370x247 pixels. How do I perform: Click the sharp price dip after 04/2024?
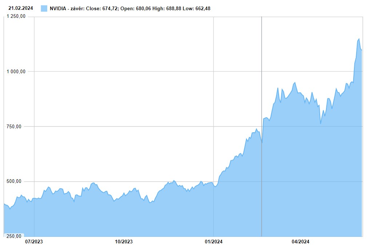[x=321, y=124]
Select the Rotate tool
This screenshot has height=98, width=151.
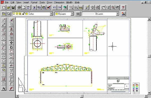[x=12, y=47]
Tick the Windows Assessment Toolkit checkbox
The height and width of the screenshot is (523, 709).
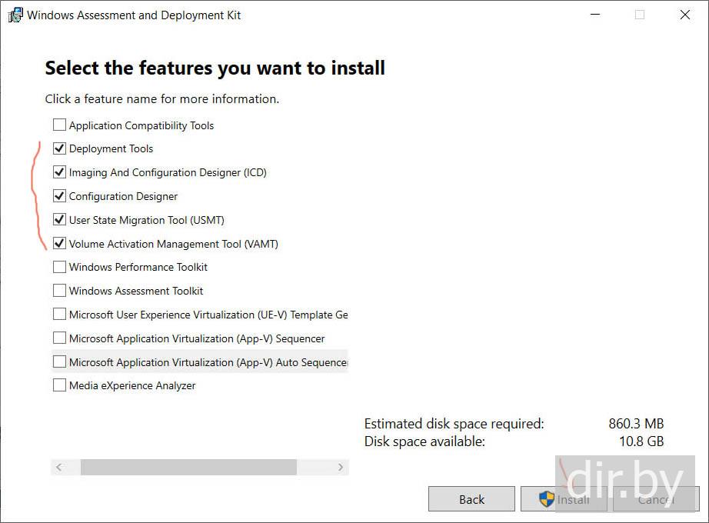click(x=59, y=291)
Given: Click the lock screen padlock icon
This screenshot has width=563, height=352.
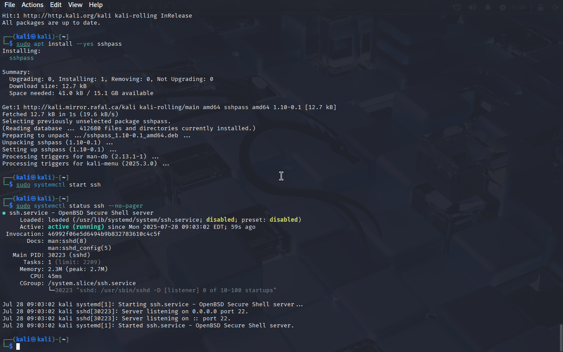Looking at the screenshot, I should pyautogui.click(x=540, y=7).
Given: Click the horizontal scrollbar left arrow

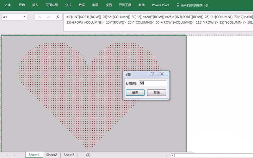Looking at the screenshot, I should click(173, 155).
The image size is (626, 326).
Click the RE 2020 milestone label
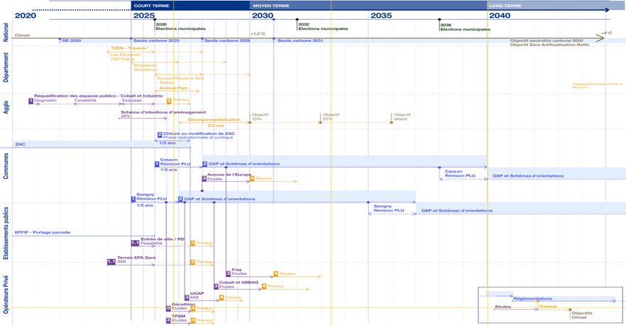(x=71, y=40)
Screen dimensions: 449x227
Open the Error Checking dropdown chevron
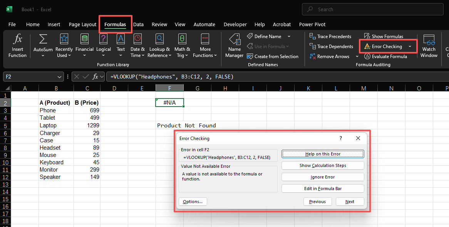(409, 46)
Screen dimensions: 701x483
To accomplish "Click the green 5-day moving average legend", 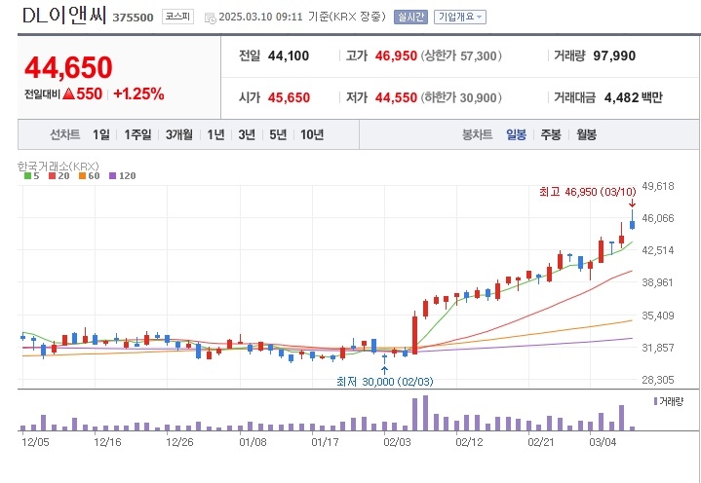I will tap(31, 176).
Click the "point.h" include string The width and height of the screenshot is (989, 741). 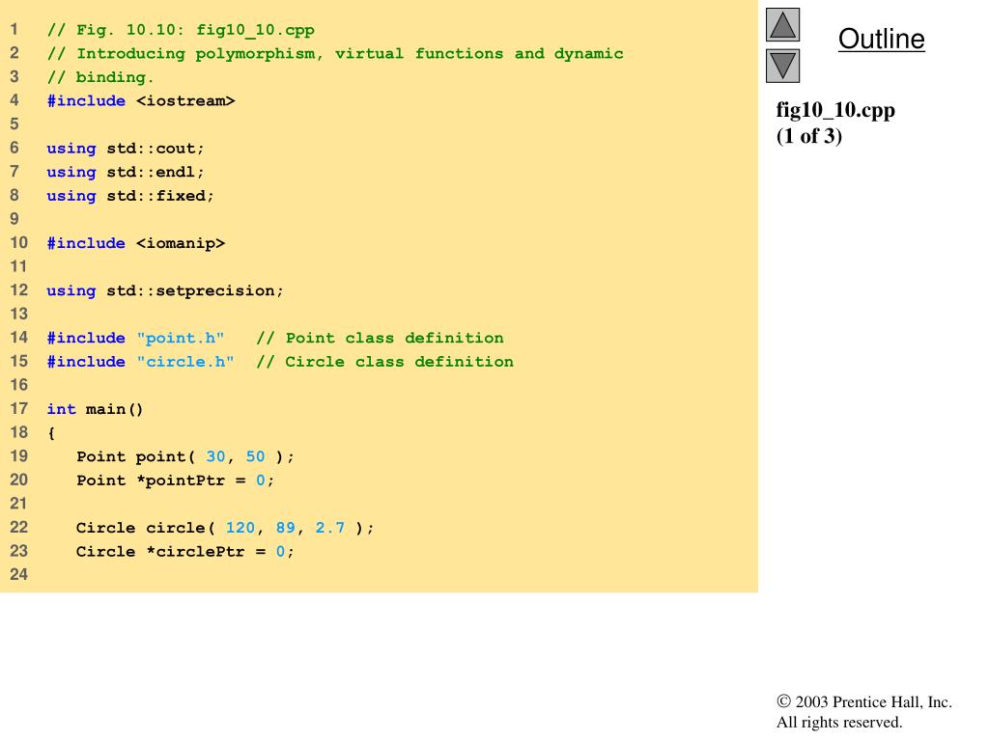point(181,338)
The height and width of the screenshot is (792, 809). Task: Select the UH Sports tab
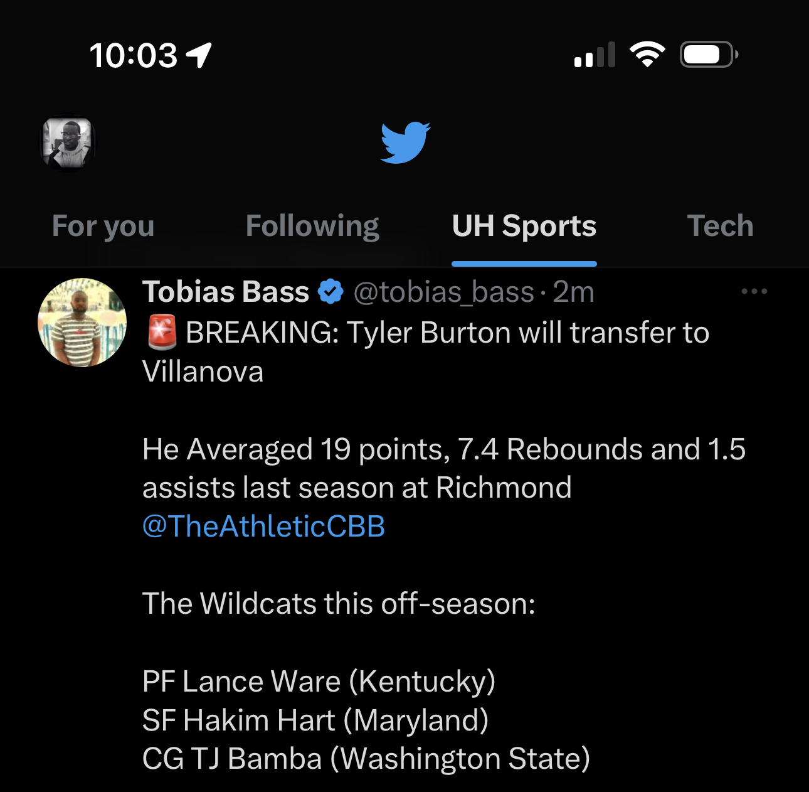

**EXERCISE DETAILS**
Each line from the start of the entries through the line with "Given: Click the lock screen padlock icon" is to be restated exactly, and the pictures are to be skipped.

**EXERCISE RESULT**
370x247 pixels. How do I perform: Click the sharp price dip after 04/2024?
[x=321, y=124]
Select the Rotate tool
This screenshot has height=98, width=151.
[x=12, y=47]
Tick the Windows Assessment Toolkit checkbox
The height and width of the screenshot is (523, 709).
click(x=59, y=291)
Given: Click the lock screen padlock icon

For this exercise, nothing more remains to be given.